Text passage =
Inherits all parsing, search, and lookup functionality from _AAIndexMatrix. Stores the 94 known 20x20 substitution matrices from AAindex2 (http://www.genome.jp/aaindex/).
References
- [1]: Kawashima, S. and Kanehisa, M.; AAindex: amino acid index database.
Nucleic Acids Res. 28, 374 (2000).
- __getitem__(record_code: str) Map
Return a record by accession number wrapped in a Map (dot-notation dict).
- Parameters:
record_code – AAindex accession number (case-insensitive, leading/trailing whitespace is stripped).
- Returns:
Record data as a Map, accessible via dict or dot notation.
- Raises:
TypeError – If record_code is not a string.
ValueError – If record_code is not found in the database.
- amino_acids() List[str]
Return sorted list of the 20 canonical amino acid single-letter codes.

Information supplied =
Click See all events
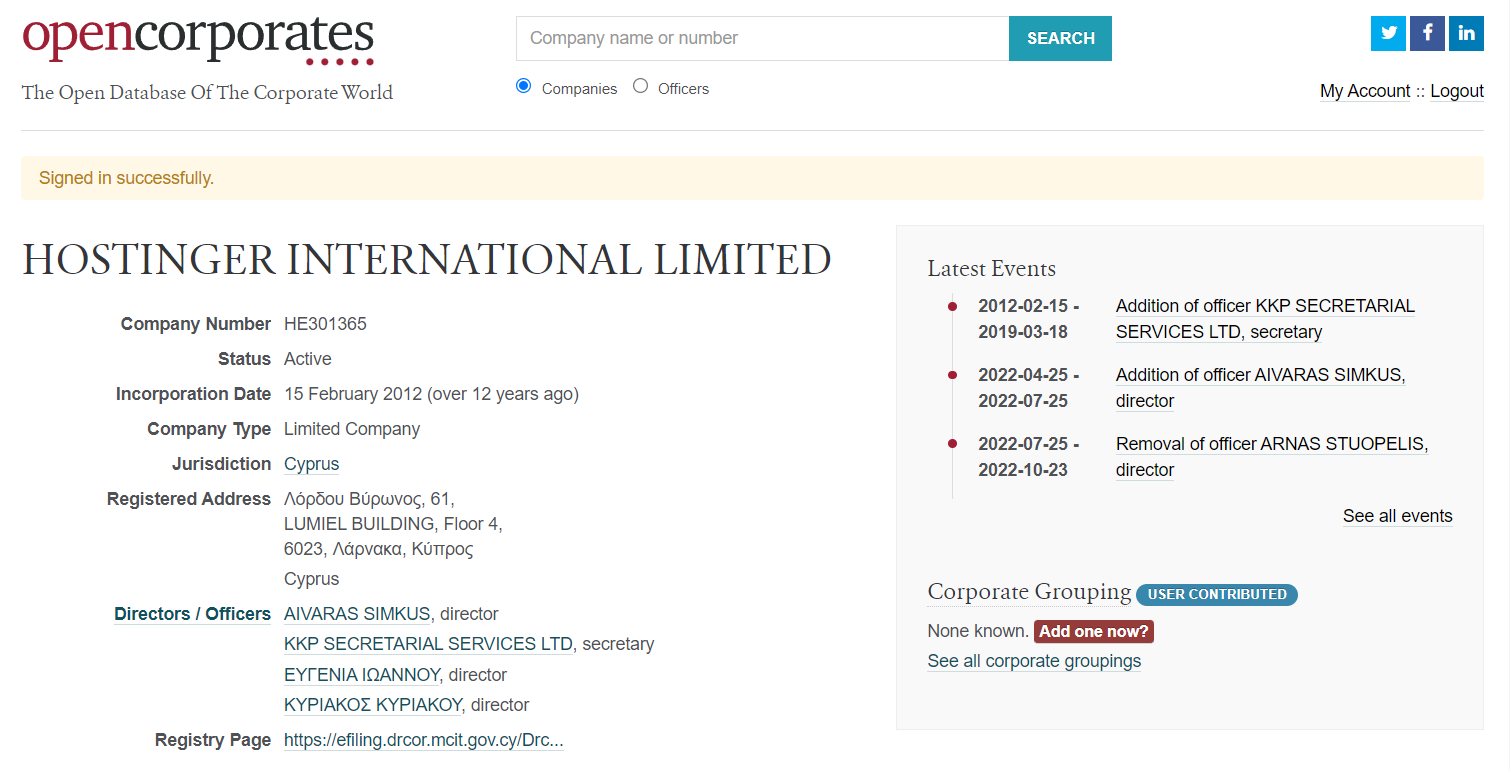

Problem to solve =
Decide whether each statement agrees with the AAindex2 documentation, answering yes or no and quoting the words of the text that settle it. 1. The class holds 94 substitution matrices, each 20x20. 2. The accession number given to __getitem__ must match the case stored in the database. 3. Passing a record_code that is not a string raises a ValueError. The lines have no connection to the AAindex2 documentation.

Response area =
1. Yes: "Stores the 94 known 20x20 substitution matrices from AAindex2"
2. No: "case-insensitive"
3. No: "TypeError – If record_code is not a string."